Output the listing in full. Every line stays exactly as it is.

BEGIN

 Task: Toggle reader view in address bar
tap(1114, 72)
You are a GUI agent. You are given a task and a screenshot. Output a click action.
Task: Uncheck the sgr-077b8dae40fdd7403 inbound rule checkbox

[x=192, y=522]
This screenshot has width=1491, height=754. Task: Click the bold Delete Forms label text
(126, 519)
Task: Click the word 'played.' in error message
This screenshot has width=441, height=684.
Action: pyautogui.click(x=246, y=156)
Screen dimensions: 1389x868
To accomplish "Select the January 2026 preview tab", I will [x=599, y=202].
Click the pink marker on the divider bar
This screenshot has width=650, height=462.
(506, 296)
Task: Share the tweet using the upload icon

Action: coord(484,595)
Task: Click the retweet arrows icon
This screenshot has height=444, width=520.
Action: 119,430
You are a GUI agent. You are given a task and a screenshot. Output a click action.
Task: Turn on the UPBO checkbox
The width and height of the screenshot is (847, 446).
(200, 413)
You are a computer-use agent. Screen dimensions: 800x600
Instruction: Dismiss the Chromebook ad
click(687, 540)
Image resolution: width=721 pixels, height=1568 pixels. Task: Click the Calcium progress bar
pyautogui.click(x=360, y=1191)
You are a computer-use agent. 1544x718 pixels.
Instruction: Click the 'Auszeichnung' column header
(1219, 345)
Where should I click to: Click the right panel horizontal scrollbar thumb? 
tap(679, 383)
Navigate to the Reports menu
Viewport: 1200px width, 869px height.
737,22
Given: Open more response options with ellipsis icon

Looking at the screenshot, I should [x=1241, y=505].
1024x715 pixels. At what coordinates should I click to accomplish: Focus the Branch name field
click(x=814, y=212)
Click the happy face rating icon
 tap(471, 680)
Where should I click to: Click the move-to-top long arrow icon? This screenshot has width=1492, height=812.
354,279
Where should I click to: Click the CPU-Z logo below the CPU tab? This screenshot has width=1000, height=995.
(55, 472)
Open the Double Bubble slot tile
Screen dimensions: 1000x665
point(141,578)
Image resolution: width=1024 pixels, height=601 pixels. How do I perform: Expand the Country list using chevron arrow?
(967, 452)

END

*RESPONSE*
 Task: Toggle reader view in address bar
tap(1114, 72)
You are a GUI agent. You are given a task and a screenshot. Output a click action.
Task: Uncheck the sgr-077b8dae40fdd7403 inbound rule checkbox

[x=192, y=522]
This screenshot has width=1491, height=754. Task: Click the bold Delete Forms label text
(126, 519)
Task: Click the word 'played.' in error message
This screenshot has width=441, height=684.
Action: pyautogui.click(x=246, y=156)
Screen dimensions: 1389x868
To accomplish "Select the January 2026 preview tab", I will [x=599, y=202].
Click the pink marker on the divider bar
This screenshot has width=650, height=462.
(506, 296)
Task: Share the tweet using the upload icon

Action: coord(484,595)
Task: Click the retweet arrows icon
This screenshot has height=444, width=520.
Action: 119,430
You are a GUI agent. You are given a task and a screenshot. Output a click action.
Task: Turn on the UPBO checkbox
The width and height of the screenshot is (847, 446).
(200, 413)
You are a computer-use agent. Screen dimensions: 800x600
Instruction: Dismiss the Chromebook ad
click(687, 540)
Image resolution: width=721 pixels, height=1568 pixels. Task: Click the Calcium progress bar
pyautogui.click(x=360, y=1191)
You are a computer-use agent. 1544x718 pixels.
Instruction: Click the 'Auszeichnung' column header
(1219, 345)
Where should I click to: Click the right panel horizontal scrollbar thumb? 
tap(679, 383)
Navigate to the Reports menu
Viewport: 1200px width, 869px height.
737,22
Given: Open more response options with ellipsis icon

Looking at the screenshot, I should [x=1241, y=505].
1024x715 pixels. At what coordinates should I click to accomplish: Focus the Branch name field
click(x=814, y=212)
Click the happy face rating icon
 tap(471, 680)
Where should I click to: Click the move-to-top long arrow icon? This screenshot has width=1492, height=812.
354,279
Where should I click to: Click the CPU-Z logo below the CPU tab? This screenshot has width=1000, height=995.
(55, 472)
Open the Double Bubble slot tile
Screen dimensions: 1000x665
point(141,578)
Image resolution: width=1024 pixels, height=601 pixels. How do I perform: Expand the Country list using chevron arrow?
(967, 452)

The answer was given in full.